Mountain area in Northern Vietnam

The Northern Midland and Mountainous Regions (Trung du và miền núi phía Bắc / Bắc Bộ), known before 1954 as the Midland and Upstream, are the 'mountainous and midland regions' of Northern Vietnam (Vietnamese: Bắc Bộ); an umbrella term for the Northwest and Northeast regions of Vietnam.

Administration-wise, this region consists of 9 provinces: Cao Bằng, Lào Cai, Lạng Sơn, Tuyên Quang, Thái Nguyên, Phú Thọ, Lai Châu, Điện Biên, and Sơn La.
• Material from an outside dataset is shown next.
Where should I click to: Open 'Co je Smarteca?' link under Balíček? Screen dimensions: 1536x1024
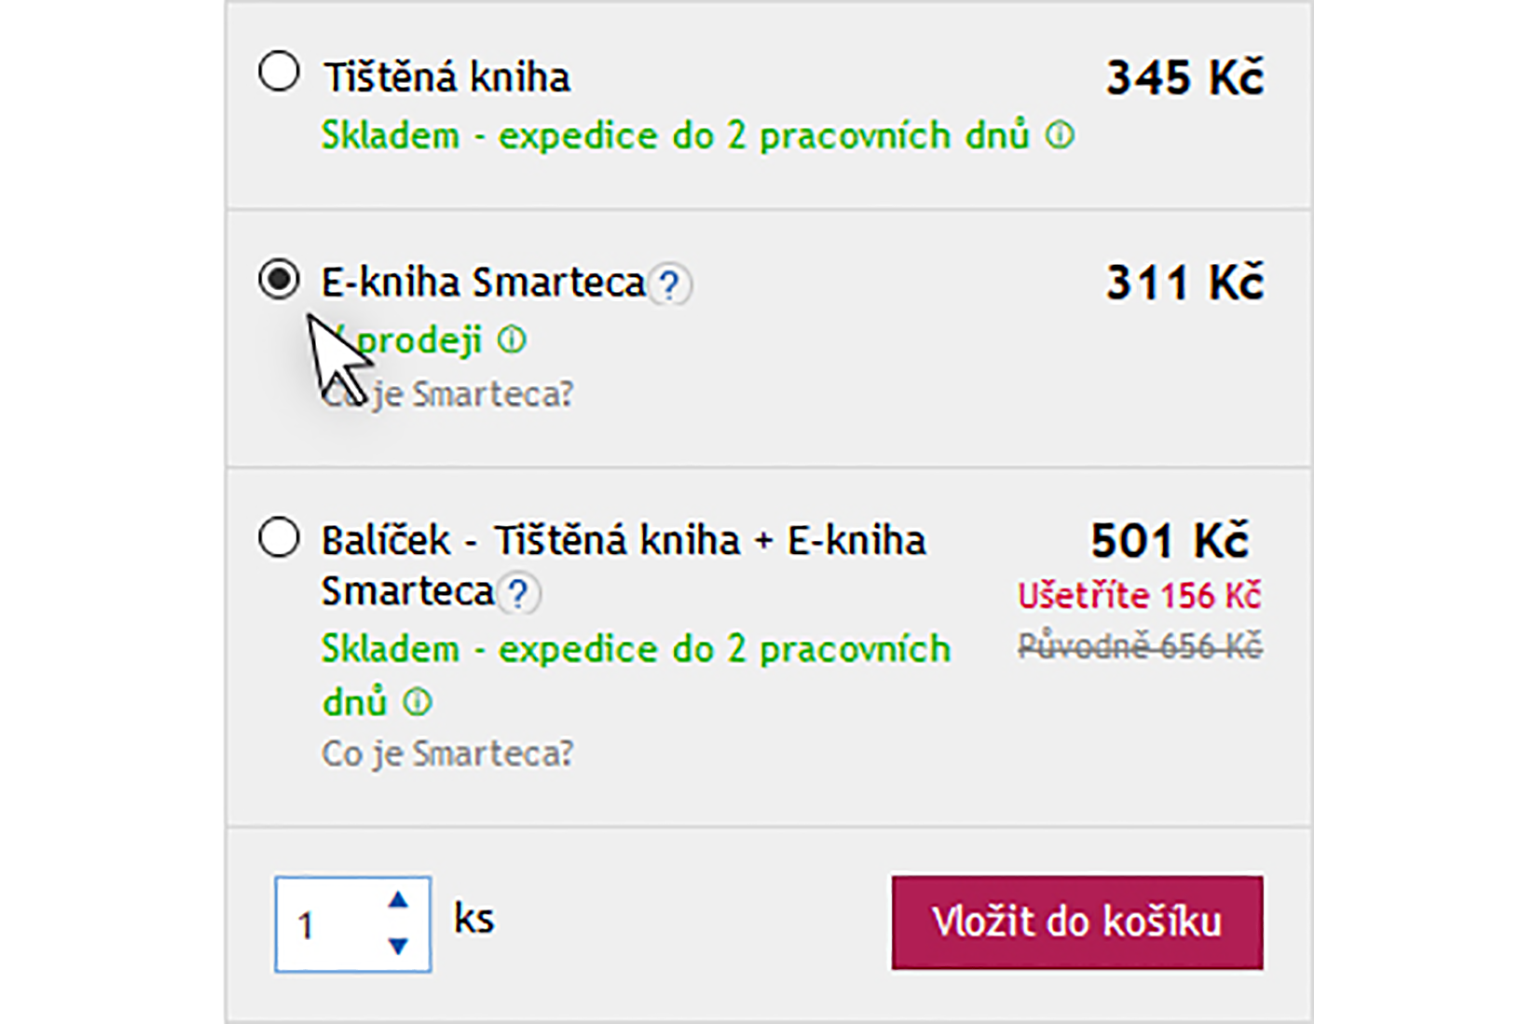click(x=447, y=753)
The regional center of the region(s) primarily sits within the provinces of Phú Thọ, Tuyên Quang, and Thái Nguyên.

The Northern divided into 2 sub-regions:

- Northwest: Điện Biên, Lai Châu, Sơn La, Lào Cai.
- Northeast: Phú Thọ, Tuyên Quang, Cao Bằng, Lạng Sơn, Thái Nguyên.

Together being over 92,5 thousand km^{2}, the region is the largest in Vietnam, and accounted for 12.6 million people in 2024.

== Geography ==

=== Location ===
The Northern Midland and Mountainous Regions is bordered by 2 provinces of Southern China: Guangxi and Yunnan to the north; 3 provinces of Upper Laos: Phongsali, Luang Prabang, Hua Phan to the west; Red River Delta to the southeast; North Central Coast to the southwest; Gulf of Tonkin to the east.